Up to yesterday we knew of just two world's ends: one near Hambledon in Hampshire and one near Chelsea in London. Quite by chance we have now discovered another behind the Chalk Lane Hotel - which does not do afternoon tea so is not really a proper hotel at all - in Epsom. World's End turns out to be the name given to the lane running between what was the back of Lord Rosebery's Durdans estate and the Woodcote estate. A bit of dead land colonised by an interesting mixture of trees, ponds, houses and occupants.

The wall illustrated is the back wall to the Rosebery estate and it is interesting because it is in large part made of chalk. It is also perforated by a very grand back gate, large enough to admit the large carts which used to bear the necessaries for Rosebery racing suppers. The lane itself is unadopted which means that there are DIY lamp posts rather than council ones, one of which is visible in the illustration.

We also came across some large and very fine sculptured hedges, hiding the houses which have now filled up the Woodcote estate from the garden of an elderly lodge near the Chalk Lane Hotel. Didn't seem right to peep over the wall and take a picture as the garden was occupied at the time. So no illustration on this occasion.
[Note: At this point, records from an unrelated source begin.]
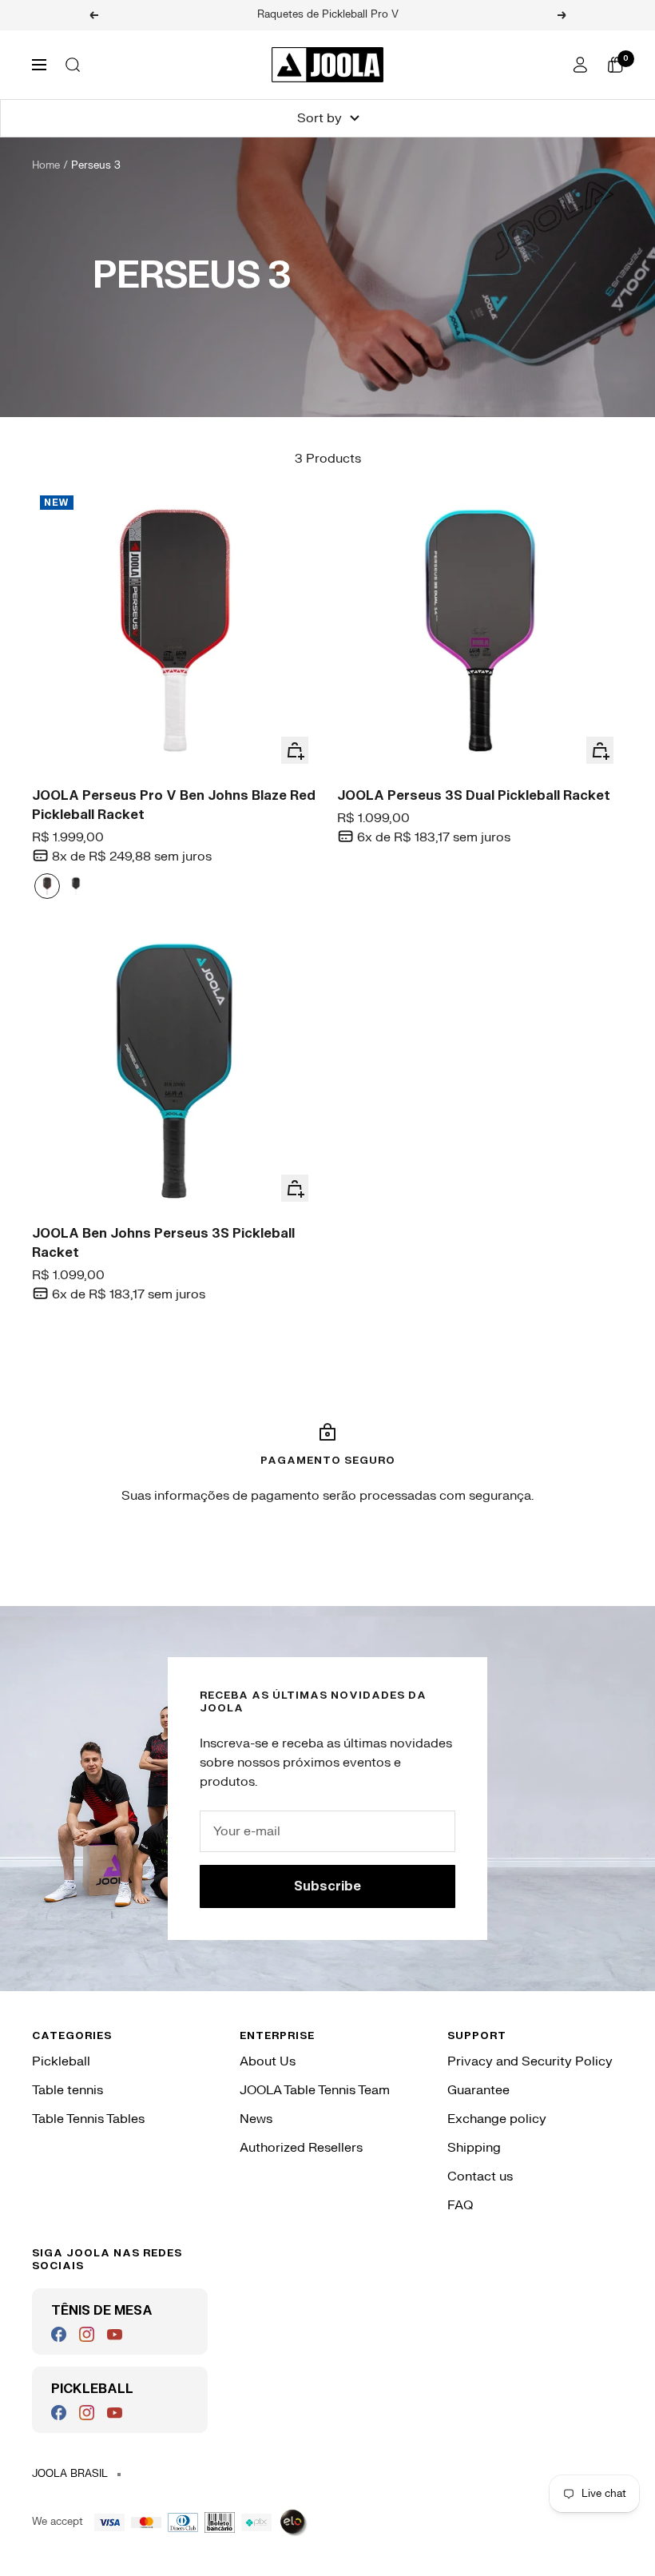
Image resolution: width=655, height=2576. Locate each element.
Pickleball (61, 2061)
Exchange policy (496, 2119)
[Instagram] (86, 2334)
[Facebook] (58, 2334)
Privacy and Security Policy (530, 2061)
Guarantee (478, 2090)
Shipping (474, 2148)
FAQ (460, 2205)
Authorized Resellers (301, 2148)
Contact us (480, 2176)
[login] (580, 65)
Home (46, 165)
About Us (268, 2061)
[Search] (73, 65)
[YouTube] (114, 2334)
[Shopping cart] (615, 65)
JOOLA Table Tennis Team (315, 2090)
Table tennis (67, 2090)
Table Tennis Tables (88, 2119)
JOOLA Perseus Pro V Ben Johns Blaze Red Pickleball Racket (174, 805)
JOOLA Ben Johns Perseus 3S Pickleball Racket (163, 1243)
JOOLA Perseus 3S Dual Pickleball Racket (473, 796)
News (256, 2119)
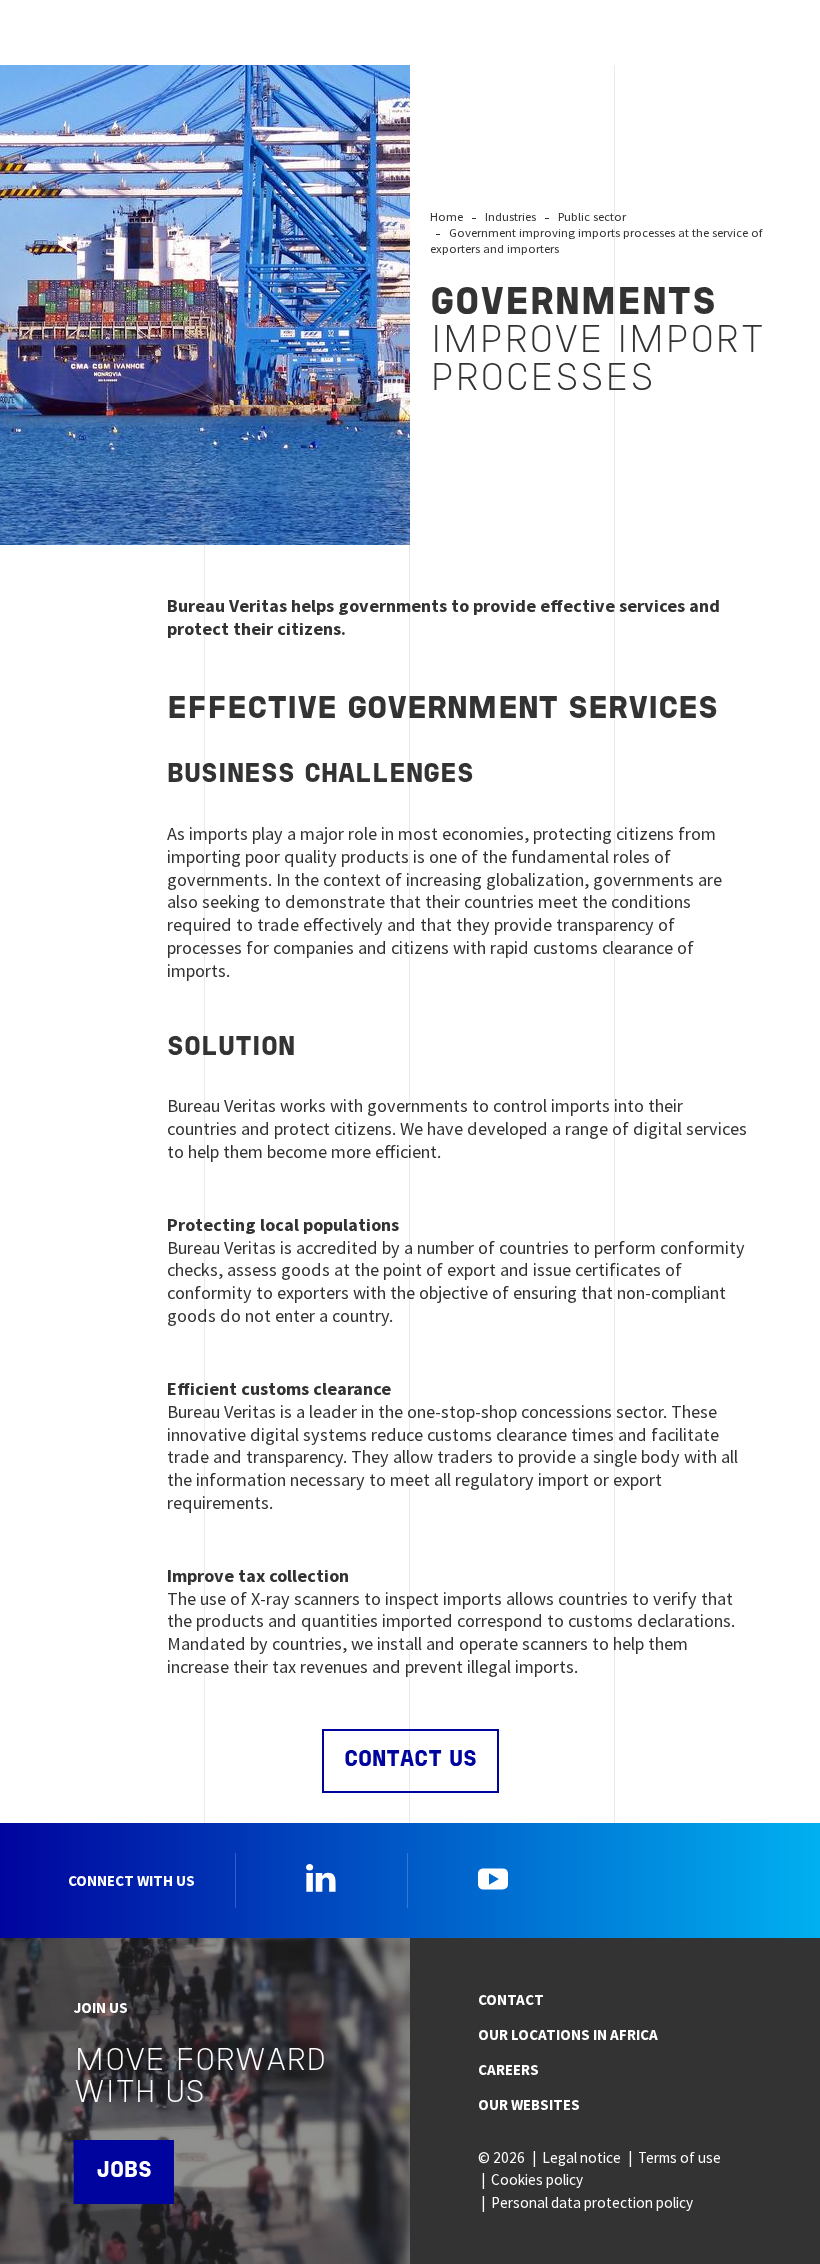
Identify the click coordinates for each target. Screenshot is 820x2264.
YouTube (493, 1878)
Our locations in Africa (568, 2034)
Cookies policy (537, 2179)
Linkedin (321, 1878)
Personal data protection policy (592, 2202)
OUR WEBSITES (529, 2104)
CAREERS (508, 2069)
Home (446, 216)
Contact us (410, 1760)
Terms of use (679, 2157)
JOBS (124, 2171)
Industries (510, 216)
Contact (511, 1999)
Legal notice (581, 2157)
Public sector (592, 216)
After this pastoral interlude, greeted this morning, while only just awake, by some strange beeping noises. Decided that it was not part of the dawn chorus. That it was probably not emanating from one of FIL's various contraptions, rather from something in the kitchen. Peered suspiciously at the cooker which is rather prone to beeping but it was not the right sort of beeping. Peered suspiciously at the central heating clock which might well be into beeping. Then BH suddenly thought that it might be the carbon monoxide detector palmed off on us (for forty quid or something) by some pushy gas maintenance man a few years ago. Climbed up onto the kitchen units and retrieved the offending detector which did indeed turn out to be the source of the beeping. It appeared to be a sealed unit with which we meddled at risk to life, limb and warranty. So took the thing onto the patio and administered three bashes with FIL's trusty club hammer. This was enough to reduce the thing to a reasonable number of pieces, including three perfectly ordinary batteries, presumably near end of life, thus initiating warning beeping. Plus a printed circuit board which looked impressively complicated. All now consigned to the regular dustbin. BH will look suitably vague if the gas maintenance man has the nerve to mention the thing again.

I close with a quote from the man (Boon of 25 February and other places) who writes about copies: ' ... and compare them to Chinese qi, Tibetan rLung, and Indian prana. Without claiming that these words all refer to the same thing, one can say that mimesis plays a crucial role in all such theories, since the search for the fundamental building blocks of reality is almost inevitably a mimetic one. This applies equally to traditional or religious models, to the reductionisms of contemporary neuroscience, and to the laws of physics and the quest for a theory of everything. These words serve to track or label qualities of flux, transfer ... '. Plenty more available.

PS: please do not confuse the Lord Rosebery who is the subject of the first part of this post with the seed potato of the same name. No relation at all.